The Tutoring Effectiveness Index: Predicting LLM Math Tutor Quality from Four Conversation Signals
This work provides a cost-effective method for developers to build high-quality math-tutoring LLMs, addressing the high cost and complexity of current alignment methods.
This paper introduces the Tutoring Effectiveness Index (TEI), a training-free and judge-free four-signal index to predict the quality of LLM math tutors. Using TEI to select from candidate models improved the problem-solving rate on pre-incorrect scenarios from 59.0% to 81.9% with a frozen DeepSeek-R1-8B base, without requiring costly RL training or external LLM judges.

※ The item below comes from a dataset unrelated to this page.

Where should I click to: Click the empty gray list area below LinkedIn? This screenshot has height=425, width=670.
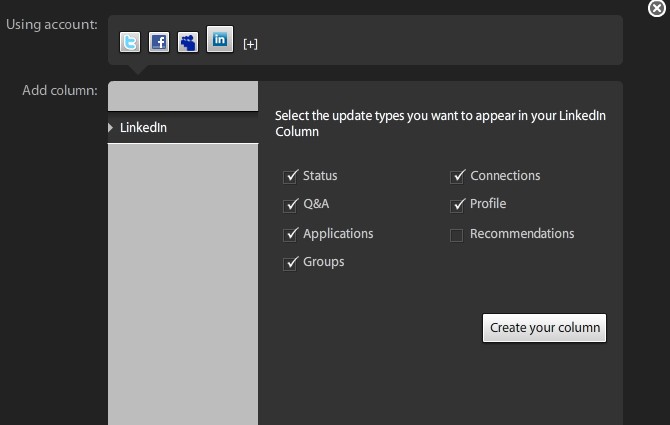pos(183,280)
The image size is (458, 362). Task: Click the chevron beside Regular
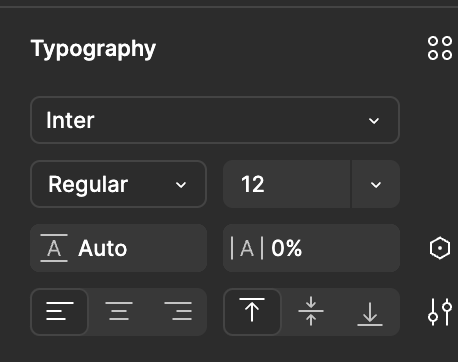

Aligning large language models (LLMs) as math tutors typically demands costly reinforcement-learning (RL) training and external LLM judges. We ask whether a frozen model's internal reasoning signals can replace both. We propose the Tutoring Effectiveness Index (TEI), a training-free, judge-free four-signal index that combines a Schoenfeld-Verify keyword ratio, a math-step density, an ends-question rate, and a deep-reasoning gate from the Deep-Thinking Ratio (DTR) probe. Selecting from $N$ candidates with TEI (the TEI@$N$ rule) raises the improvement rate on pre-incorrect scenarios from $59.0\%$ to $81.9\%$ at $N{=}8$ on a frozen DeepSeek-R1-8B base, with no training and no external judge. We also measure the alignment tax of pedagogical GRPO. Thinking length drops from $1{,}764$ to $119$ words per turn ($-93\%$), Content-Knowledge and Pedagogical-Knowledge accuracy fall by $-71\%$ and $-80\%$ relative, and the student's $Δ$ Solve Rate crosses from $+0.180$ to $-0.012$. To anchor the behavioural reading, we reproduce an 82-code educational codebook on $119{,}009$ tutor sentences with a one-shot structural classifier. Together, these results offer a cost-effective recipe for building math-tutoring LLMs without RL training or external judges.